Today is the Queen’s 90th birthday. Naturally this means extensive coverage in the media. This morning I was listening to Radio 4 in the car on the way to work and part of this coverage included a reporter going to the barracks at Hyde Park to have a look at the preparations the Household Cavalry is having to do for various birthday parades.
And it made for depressing listening, for me at least. The reporter, Roya Nikkah, was happily describing some of the things the soldiers were doing to get their equine charges ready to go out in public. One soldier was whitening his charge’s socks with chalk so they’d look “immaculate”. Not such a problem, maybe, unless the chalk ends up irritating the skin, probably not so likely. But then she went on to explain that he was also shaving off the horse’s whiskers on its muzzle, to make it “look smart”. The Queen, we were then told, being such a lover of horses, has a keen eye and always scrutinises the horses on parade to ensure that they are turned out looking their best. But should looks be more important than well-being?

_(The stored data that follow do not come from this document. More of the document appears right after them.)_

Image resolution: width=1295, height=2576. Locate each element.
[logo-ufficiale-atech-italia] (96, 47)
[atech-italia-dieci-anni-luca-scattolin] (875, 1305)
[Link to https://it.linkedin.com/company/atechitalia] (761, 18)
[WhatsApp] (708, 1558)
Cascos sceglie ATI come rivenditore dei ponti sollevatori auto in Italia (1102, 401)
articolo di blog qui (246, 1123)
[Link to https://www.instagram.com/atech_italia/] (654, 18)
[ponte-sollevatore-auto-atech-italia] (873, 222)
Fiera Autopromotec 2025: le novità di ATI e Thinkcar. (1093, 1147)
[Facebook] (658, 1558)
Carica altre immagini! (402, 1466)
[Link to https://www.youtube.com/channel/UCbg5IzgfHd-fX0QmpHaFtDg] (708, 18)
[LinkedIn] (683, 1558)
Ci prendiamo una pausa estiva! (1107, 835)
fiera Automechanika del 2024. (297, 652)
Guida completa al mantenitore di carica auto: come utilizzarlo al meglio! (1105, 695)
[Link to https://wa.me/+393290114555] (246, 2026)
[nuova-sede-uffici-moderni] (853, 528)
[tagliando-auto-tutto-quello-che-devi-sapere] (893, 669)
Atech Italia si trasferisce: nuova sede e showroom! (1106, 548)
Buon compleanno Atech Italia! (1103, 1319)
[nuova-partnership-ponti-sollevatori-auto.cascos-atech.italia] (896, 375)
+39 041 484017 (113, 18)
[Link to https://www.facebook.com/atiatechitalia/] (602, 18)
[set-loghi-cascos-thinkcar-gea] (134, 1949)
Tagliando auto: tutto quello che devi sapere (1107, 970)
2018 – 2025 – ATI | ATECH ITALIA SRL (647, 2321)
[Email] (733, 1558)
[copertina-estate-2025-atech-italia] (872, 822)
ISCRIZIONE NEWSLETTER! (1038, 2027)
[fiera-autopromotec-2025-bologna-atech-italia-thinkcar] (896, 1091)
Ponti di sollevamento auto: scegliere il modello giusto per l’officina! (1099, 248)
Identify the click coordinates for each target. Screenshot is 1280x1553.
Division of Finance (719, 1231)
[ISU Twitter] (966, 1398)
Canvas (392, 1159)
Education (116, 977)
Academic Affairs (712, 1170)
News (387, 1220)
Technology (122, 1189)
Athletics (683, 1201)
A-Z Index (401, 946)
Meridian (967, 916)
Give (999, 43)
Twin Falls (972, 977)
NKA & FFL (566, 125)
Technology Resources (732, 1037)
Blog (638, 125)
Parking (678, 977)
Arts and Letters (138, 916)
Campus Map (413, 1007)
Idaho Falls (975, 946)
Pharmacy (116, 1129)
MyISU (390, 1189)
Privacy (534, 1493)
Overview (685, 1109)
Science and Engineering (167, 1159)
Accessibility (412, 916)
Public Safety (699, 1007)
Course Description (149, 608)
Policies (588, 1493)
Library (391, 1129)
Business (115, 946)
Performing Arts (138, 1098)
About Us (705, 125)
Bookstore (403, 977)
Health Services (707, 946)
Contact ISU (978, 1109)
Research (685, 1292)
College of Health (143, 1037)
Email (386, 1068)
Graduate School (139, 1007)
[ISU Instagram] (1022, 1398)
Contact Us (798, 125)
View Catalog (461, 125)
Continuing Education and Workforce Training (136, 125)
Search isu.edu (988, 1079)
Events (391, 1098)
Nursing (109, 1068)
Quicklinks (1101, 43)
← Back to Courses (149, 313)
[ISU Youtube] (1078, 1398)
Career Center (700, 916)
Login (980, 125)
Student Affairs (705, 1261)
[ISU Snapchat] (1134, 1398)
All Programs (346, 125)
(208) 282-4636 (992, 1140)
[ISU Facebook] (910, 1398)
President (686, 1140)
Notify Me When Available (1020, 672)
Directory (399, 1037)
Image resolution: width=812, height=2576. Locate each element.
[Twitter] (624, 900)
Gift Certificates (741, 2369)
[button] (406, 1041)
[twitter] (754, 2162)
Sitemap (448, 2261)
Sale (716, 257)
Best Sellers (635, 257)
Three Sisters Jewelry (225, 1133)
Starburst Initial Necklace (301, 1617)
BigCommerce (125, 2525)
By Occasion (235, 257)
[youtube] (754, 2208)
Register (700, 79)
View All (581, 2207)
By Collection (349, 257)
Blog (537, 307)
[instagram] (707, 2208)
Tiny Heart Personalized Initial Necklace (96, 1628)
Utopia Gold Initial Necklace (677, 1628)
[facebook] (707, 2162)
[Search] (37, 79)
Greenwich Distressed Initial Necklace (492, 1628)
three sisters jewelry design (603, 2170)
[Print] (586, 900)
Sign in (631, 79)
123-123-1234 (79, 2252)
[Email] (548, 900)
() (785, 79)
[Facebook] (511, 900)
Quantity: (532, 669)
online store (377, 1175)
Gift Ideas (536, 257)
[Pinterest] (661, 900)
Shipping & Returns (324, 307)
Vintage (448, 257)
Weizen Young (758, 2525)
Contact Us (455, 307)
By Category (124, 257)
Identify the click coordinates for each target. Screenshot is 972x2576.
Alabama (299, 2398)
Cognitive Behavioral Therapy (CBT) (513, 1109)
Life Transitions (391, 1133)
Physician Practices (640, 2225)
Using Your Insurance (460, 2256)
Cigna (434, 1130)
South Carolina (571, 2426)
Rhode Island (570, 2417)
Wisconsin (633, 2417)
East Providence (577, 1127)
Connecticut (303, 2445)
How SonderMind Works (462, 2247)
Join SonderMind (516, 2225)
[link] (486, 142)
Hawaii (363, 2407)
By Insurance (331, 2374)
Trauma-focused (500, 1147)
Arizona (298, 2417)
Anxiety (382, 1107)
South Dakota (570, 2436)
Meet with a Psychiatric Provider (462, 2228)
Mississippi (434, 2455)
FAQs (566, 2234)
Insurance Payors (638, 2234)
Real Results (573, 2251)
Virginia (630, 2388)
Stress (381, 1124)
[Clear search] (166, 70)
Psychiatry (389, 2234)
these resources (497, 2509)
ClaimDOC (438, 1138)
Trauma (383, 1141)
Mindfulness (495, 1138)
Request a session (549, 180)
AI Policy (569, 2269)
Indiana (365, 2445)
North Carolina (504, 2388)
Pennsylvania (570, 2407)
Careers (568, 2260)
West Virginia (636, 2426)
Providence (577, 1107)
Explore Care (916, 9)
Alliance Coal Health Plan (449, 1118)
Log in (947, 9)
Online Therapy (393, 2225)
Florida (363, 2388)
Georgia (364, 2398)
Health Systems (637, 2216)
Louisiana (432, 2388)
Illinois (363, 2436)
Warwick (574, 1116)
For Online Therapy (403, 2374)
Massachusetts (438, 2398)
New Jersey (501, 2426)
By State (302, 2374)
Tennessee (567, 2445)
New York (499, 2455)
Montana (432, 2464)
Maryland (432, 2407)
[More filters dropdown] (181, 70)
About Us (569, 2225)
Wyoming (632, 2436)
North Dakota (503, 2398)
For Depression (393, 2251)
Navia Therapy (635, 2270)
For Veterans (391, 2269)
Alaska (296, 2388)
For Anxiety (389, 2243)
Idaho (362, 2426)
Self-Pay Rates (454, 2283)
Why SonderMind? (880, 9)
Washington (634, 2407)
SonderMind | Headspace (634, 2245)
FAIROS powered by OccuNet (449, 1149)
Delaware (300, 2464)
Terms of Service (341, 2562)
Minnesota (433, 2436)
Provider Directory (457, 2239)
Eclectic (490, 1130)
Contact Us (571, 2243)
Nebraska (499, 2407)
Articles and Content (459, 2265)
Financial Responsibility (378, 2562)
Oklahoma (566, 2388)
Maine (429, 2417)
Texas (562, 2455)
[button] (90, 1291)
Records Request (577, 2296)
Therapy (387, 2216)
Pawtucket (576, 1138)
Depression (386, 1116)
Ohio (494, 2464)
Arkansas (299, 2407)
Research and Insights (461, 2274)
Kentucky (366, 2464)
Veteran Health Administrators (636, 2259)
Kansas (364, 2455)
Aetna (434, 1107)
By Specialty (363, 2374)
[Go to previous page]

Those of you who are regular readers will no doubt know that a horse’s whiskers are as important to him as a cat’s. Would we trim off a cat’s whiskers to make him look smart too? Horses need their whiskers to feel for things under their noses where due to the position of their eyes, they can’t see. But then, as these horses are doubtless shut in their stables for the vast majority of their time, would they ever get the chance to explore the world around them with their delicate whiskers?
The report then went on to talk to one of the Household Cavalry’s 14 farriers. He proudly related how well they look after the horses’ feet, shoeing them regularly as they’re trying to “minimise concussion”. Quite how nailing a piece of iron to the bottom of a horse’s hoof before it goes out on the roads around London would minimise concussion has never been adequately explained to me. Wouldn’t the horses be better off barefoot, which has worked so well for institutions such as the Houston Mounted Police Force in America?
But no, we’re British of course, and therefore bound by rigid tradition. Tradition that also dictates just how much metalwork needs to be on the head (and more accurately, in the mouth) of a Cavalry Black. Have you ever seen them on parade without a large amount of head tossing? I have been told that the amount of kit a soldier must wear and the rigidity of some of it makes for a very uncomfortable parade duty. But at least these men have chosen to be there. Their horses haven’t. But then as so often in the equine world, the horse’s side of the story just isn't taken into consideration…….
So when you watch all those immaculately turned out horses on parade for the Queen over the next few days, spare a thought for them. Kept, like racehorses, in an unnatural way for an equine, using traditional methods, in traditional tack (this regiment dates back to the Restoration, I believe) I wonder just how happy and healthy they are? I don’t know about you, but thinking of things from the horses’ point of view will definitely lessen my enjoyment of those birthday celebrations.